## Page text

The researchers tested the algorithm on 553 children that had already received a molecular diagnosis, and found it had a sensitivity of 99.3 percent and nominated an average of 194 genes per patient.
The team tested the protocol in a research setting on five newborn patients that had been admitted to the neonatal intensive care unit at Children's Mercy Hospital. Because it was done in a research setting, before results were given to the parents confirmatory testing had to be done, which took at least an additional four days.
In one patient with severe epilepsy a molecular basis was identified within just one hour of data analysis, despite the fact that the variant in the disease gene had only recently been reported in two unrelated Amish infants and was not yet in the reference databases.
The patient ultimately passed away after five weeks of failed treatment when the parents chose to end ventilatory support. The decision was made before the parents received the diagnosis, however, the diagnosis was still useful because the family was able to receive genetic counseling and the information was shared with other family members at risk for carrying the mutation.
"As a result of this project, the family has received accurate genetic counseling, and can now pursue carrier testing for at-risk individuals," said Carol Saunders, the clinical lab director, during the call.
In a patient with a severe skin disease, the team identified a novel de novo mutation in a gene known to cause lethal skin disease. However, because it is a novel gene, "we need more evidence," said Saunders, adding that the team is now collaborating with another group to determine if the variant was in fact causative. This patient also passed away.

## Data to examine
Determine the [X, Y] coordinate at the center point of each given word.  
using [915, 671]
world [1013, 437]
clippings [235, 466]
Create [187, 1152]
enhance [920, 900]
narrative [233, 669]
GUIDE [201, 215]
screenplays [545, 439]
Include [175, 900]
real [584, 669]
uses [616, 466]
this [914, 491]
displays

## Problem details
Copy the passage on testing the diagnostic protocol in newborns, starting at "The researchers tested" and ending at "the reference databases.".

## Response to the exercise
The researchers tested the algorithm on 553 children that had already received a molecular diagnosis, and found it had a sensitivity of 99.3 percent and nominated an average of 194 genes per patient.
The team tested the protocol in a research setting on five newborn patients that had been admitted to the neonatal intensive care unit at Children's Mercy Hospital. Because it was done in a research setting, before results were given to the parents confirmatory testing had to be done, which took at least an additional four days.
In one patient with severe epilepsy a molecular basis was identified within just one hour of data analysis, despite the fact that the variant in the disease gene had only recently been reported in two unrelated Amish infants and was not yet in the reference databases.